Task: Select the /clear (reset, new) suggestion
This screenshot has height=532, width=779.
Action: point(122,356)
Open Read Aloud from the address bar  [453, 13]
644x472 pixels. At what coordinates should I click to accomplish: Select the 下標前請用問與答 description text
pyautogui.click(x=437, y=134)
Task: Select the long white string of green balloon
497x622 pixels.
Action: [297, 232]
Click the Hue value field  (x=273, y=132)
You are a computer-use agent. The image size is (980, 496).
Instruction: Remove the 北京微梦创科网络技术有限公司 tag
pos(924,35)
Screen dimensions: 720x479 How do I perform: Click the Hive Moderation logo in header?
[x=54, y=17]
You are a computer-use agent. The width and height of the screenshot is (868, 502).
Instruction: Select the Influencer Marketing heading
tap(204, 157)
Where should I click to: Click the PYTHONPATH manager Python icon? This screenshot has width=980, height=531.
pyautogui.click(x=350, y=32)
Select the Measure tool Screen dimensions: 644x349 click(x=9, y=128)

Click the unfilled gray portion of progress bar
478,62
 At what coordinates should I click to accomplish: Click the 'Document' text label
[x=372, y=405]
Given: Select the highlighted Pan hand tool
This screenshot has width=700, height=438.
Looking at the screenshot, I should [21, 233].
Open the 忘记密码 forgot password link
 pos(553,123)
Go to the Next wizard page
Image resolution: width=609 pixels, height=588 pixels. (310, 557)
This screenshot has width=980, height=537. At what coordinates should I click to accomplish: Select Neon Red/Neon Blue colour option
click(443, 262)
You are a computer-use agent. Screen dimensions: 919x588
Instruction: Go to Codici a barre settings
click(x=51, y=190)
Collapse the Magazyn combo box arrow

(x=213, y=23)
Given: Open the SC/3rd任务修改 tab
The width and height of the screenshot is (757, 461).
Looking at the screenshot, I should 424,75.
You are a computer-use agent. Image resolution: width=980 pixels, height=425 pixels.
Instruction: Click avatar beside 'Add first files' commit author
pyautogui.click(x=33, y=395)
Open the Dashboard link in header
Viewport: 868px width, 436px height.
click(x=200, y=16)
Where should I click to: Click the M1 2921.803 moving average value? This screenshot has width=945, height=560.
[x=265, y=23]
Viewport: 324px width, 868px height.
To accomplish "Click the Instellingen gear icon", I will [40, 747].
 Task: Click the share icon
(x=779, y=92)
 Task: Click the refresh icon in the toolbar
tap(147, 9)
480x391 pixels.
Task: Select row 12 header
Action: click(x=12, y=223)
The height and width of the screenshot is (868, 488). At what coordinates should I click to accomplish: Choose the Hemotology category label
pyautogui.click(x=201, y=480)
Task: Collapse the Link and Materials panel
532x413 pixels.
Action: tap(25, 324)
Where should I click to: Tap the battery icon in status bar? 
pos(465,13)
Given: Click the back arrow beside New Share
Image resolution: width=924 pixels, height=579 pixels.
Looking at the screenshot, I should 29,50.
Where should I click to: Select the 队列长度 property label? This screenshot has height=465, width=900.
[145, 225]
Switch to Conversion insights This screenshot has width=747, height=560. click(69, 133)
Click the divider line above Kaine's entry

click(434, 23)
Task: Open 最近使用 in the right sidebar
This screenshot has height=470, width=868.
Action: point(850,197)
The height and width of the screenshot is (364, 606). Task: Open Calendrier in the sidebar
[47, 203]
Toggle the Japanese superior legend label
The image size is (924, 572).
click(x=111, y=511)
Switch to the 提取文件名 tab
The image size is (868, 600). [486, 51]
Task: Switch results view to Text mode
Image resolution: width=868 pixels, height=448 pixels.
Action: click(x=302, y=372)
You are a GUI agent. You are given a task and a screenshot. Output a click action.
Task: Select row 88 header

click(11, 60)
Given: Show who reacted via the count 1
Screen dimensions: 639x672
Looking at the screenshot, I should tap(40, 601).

* * * * *

● About this exercise
Look for the string "agent" in the records, and copy every line where it is found.

● Solved problem
You are a computer-use agent. The image size is (980, 496).
You are a computer-use agent. The width and height of the screenshot is (868, 502).
You are a computer-use agent. Screen dimensions: 919x588
You are a computer-use agent. Image resolution: width=980 pixels, height=425 pixels.
You are a GUI agent. You are given a task and a screenshot. Output a click action.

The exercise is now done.